> _Exercise input_:
+ + + + + + +
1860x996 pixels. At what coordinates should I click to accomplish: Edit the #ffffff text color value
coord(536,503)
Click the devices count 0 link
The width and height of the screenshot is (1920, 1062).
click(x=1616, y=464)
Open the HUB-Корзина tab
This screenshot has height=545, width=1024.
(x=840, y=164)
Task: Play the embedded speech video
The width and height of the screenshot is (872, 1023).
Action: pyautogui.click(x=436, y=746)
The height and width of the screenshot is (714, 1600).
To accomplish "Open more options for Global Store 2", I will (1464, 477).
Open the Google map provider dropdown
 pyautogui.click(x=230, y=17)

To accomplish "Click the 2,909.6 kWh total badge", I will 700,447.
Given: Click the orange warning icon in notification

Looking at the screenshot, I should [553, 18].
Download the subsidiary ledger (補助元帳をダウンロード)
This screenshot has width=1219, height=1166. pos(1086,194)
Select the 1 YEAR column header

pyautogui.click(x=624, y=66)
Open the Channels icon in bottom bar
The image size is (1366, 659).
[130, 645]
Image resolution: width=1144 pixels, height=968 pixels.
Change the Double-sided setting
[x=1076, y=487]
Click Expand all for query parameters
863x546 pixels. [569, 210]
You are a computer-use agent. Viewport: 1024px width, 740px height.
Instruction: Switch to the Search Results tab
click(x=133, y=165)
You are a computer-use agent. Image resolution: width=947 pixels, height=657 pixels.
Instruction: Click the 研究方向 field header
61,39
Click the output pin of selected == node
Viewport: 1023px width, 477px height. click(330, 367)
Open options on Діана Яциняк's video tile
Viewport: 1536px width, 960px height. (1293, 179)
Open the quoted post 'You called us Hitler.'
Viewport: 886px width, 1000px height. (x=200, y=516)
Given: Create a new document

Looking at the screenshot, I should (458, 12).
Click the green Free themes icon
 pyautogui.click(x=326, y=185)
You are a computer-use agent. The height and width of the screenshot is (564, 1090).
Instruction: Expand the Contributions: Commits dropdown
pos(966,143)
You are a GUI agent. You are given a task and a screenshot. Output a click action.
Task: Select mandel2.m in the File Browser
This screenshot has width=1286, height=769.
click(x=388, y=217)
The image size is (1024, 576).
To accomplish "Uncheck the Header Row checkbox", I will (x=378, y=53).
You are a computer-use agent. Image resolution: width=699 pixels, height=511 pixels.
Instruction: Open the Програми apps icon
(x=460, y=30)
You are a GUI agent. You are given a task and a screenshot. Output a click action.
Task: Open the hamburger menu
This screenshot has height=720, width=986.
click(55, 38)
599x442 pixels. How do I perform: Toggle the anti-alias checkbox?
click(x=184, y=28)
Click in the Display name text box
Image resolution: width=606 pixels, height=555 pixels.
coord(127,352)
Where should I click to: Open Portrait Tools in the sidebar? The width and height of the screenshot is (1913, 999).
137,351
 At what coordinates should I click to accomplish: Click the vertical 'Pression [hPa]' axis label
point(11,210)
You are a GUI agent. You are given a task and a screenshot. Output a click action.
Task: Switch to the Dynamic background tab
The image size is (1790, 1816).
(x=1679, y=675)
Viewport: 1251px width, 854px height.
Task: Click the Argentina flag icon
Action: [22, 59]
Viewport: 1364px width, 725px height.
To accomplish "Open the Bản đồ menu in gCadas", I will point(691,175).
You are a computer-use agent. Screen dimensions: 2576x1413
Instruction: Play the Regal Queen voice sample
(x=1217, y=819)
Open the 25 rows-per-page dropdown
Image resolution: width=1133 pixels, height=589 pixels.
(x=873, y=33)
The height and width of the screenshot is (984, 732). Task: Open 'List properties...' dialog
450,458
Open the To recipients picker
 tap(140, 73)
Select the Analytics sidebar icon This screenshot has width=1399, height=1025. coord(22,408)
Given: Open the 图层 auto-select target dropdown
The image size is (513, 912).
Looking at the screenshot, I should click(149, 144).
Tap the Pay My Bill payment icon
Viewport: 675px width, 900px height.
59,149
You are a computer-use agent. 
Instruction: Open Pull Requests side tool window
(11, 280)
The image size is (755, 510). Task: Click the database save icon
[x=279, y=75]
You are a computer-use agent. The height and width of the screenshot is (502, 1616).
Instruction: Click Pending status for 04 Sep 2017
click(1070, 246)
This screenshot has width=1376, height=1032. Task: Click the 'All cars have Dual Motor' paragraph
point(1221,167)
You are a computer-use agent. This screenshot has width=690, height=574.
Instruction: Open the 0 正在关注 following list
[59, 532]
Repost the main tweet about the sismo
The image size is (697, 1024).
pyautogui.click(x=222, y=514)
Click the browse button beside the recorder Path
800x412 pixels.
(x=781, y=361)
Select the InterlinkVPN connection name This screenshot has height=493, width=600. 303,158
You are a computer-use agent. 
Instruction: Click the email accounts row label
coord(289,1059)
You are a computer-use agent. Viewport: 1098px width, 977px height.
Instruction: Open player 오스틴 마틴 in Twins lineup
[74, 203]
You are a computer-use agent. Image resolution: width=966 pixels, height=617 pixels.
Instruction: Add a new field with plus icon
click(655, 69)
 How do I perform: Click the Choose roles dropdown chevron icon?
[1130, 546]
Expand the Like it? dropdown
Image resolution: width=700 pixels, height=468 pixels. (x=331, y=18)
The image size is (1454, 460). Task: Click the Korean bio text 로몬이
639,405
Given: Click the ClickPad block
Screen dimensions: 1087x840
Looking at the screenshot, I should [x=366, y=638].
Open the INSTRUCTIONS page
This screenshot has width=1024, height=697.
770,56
+ + + + + + +
> _What is needed_: Return the full data, every line of it, with nothing altered.

> _Your response_:
1860x996 pixels. At what coordinates should I click to accomplish: Edit the #ffffff text color value
coord(536,503)
Click the devices count 0 link
The width and height of the screenshot is (1920, 1062).
click(x=1616, y=464)
Open the HUB-Корзина tab
This screenshot has height=545, width=1024.
(x=840, y=164)
Task: Play the embedded speech video
The width and height of the screenshot is (872, 1023).
Action: pyautogui.click(x=436, y=746)
The height and width of the screenshot is (714, 1600).
To accomplish "Open more options for Global Store 2", I will (1464, 477).
Open the Google map provider dropdown
 pyautogui.click(x=230, y=17)

To accomplish "Click the 2,909.6 kWh total badge", I will 700,447.
Given: Click the orange warning icon in notification

Looking at the screenshot, I should [553, 18].
Download the subsidiary ledger (補助元帳をダウンロード)
This screenshot has width=1219, height=1166. pos(1086,194)
Select the 1 YEAR column header

pyautogui.click(x=624, y=66)
Open the Channels icon in bottom bar
The image size is (1366, 659).
[130, 645]
Image resolution: width=1144 pixels, height=968 pixels.
Change the Double-sided setting
[x=1076, y=487]
Click Expand all for query parameters
863x546 pixels. [569, 210]
You are a computer-use agent. Viewport: 1024px width, 740px height.
Instruction: Switch to the Search Results tab
click(x=133, y=165)
You are a computer-use agent. Image resolution: width=947 pixels, height=657 pixels.
Instruction: Click the 研究方向 field header
61,39
Click the output pin of selected == node
Viewport: 1023px width, 477px height. click(330, 367)
Open options on Діана Яциняк's video tile
Viewport: 1536px width, 960px height. (1293, 179)
Open the quoted post 'You called us Hitler.'
Viewport: 886px width, 1000px height. (x=200, y=516)
Given: Create a new document

Looking at the screenshot, I should (458, 12).
Click the green Free themes icon
 pyautogui.click(x=326, y=185)
You are a computer-use agent. The height and width of the screenshot is (564, 1090).
Instruction: Expand the Contributions: Commits dropdown
pos(966,143)
You are a GUI agent. You are given a task and a screenshot. Output a click action.
Task: Select mandel2.m in the File Browser
This screenshot has width=1286, height=769.
click(x=388, y=217)
The image size is (1024, 576).
To accomplish "Uncheck the Header Row checkbox", I will (x=378, y=53).
You are a computer-use agent. Image resolution: width=699 pixels, height=511 pixels.
Instruction: Open the Програми apps icon
(x=460, y=30)
You are a GUI agent. You are given a task and a screenshot. Output a click action.
Task: Open the hamburger menu
This screenshot has height=720, width=986.
click(55, 38)
599x442 pixels. How do I perform: Toggle the anti-alias checkbox?
click(x=184, y=28)
Click in the Display name text box
Image resolution: width=606 pixels, height=555 pixels.
coord(127,352)
Where should I click to: Open Portrait Tools in the sidebar? The width and height of the screenshot is (1913, 999).
137,351
 At what coordinates should I click to accomplish: Click the vertical 'Pression [hPa]' axis label
point(11,210)
You are a GUI agent. You are given a task and a screenshot. Output a click action.
Task: Switch to the Dynamic background tab
The image size is (1790, 1816).
(x=1679, y=675)
Viewport: 1251px width, 854px height.
Task: Click the Argentina flag icon
Action: [22, 59]
Viewport: 1364px width, 725px height.
To accomplish "Open the Bản đồ menu in gCadas", I will point(691,175).
You are a computer-use agent. Screen dimensions: 2576x1413
Instruction: Play the Regal Queen voice sample
(x=1217, y=819)
Open the 25 rows-per-page dropdown
Image resolution: width=1133 pixels, height=589 pixels.
(x=873, y=33)
The height and width of the screenshot is (984, 732). Task: Open 'List properties...' dialog
450,458
Open the To recipients picker
 tap(140, 73)
Select the Analytics sidebar icon This screenshot has width=1399, height=1025. coord(22,408)
Given: Open the 图层 auto-select target dropdown
The image size is (513, 912).
Looking at the screenshot, I should click(149, 144).
Tap the Pay My Bill payment icon
Viewport: 675px width, 900px height.
59,149
You are a computer-use agent. 
Instruction: Open Pull Requests side tool window
(11, 280)
The image size is (755, 510). Task: Click the database save icon
[x=279, y=75]
You are a computer-use agent. The height and width of the screenshot is (502, 1616).
Instruction: Click Pending status for 04 Sep 2017
click(1070, 246)
This screenshot has width=1376, height=1032. Task: Click the 'All cars have Dual Motor' paragraph
point(1221,167)
You are a computer-use agent. This screenshot has width=690, height=574.
Instruction: Open the 0 正在关注 following list
[59, 532]
Repost the main tweet about the sismo
The image size is (697, 1024).
pyautogui.click(x=222, y=514)
Click the browse button beside the recorder Path
800x412 pixels.
(x=781, y=361)
Select the InterlinkVPN connection name This screenshot has height=493, width=600. 303,158
You are a computer-use agent. 
Instruction: Click the email accounts row label
coord(289,1059)
You are a computer-use agent. Viewport: 1098px width, 977px height.
Instruction: Open player 오스틴 마틴 in Twins lineup
[74, 203]
You are a computer-use agent. Image resolution: width=966 pixels, height=617 pixels.
Instruction: Add a new field with plus icon
click(655, 69)
 How do I perform: Click the Choose roles dropdown chevron icon?
[1130, 546]
Expand the Like it? dropdown
Image resolution: width=700 pixels, height=468 pixels. (x=331, y=18)
The image size is (1454, 460). Task: Click the Korean bio text 로몬이
639,405
Given: Click the ClickPad block
Screen dimensions: 1087x840
Looking at the screenshot, I should [x=366, y=638].
Open the INSTRUCTIONS page
This screenshot has width=1024, height=697.
770,56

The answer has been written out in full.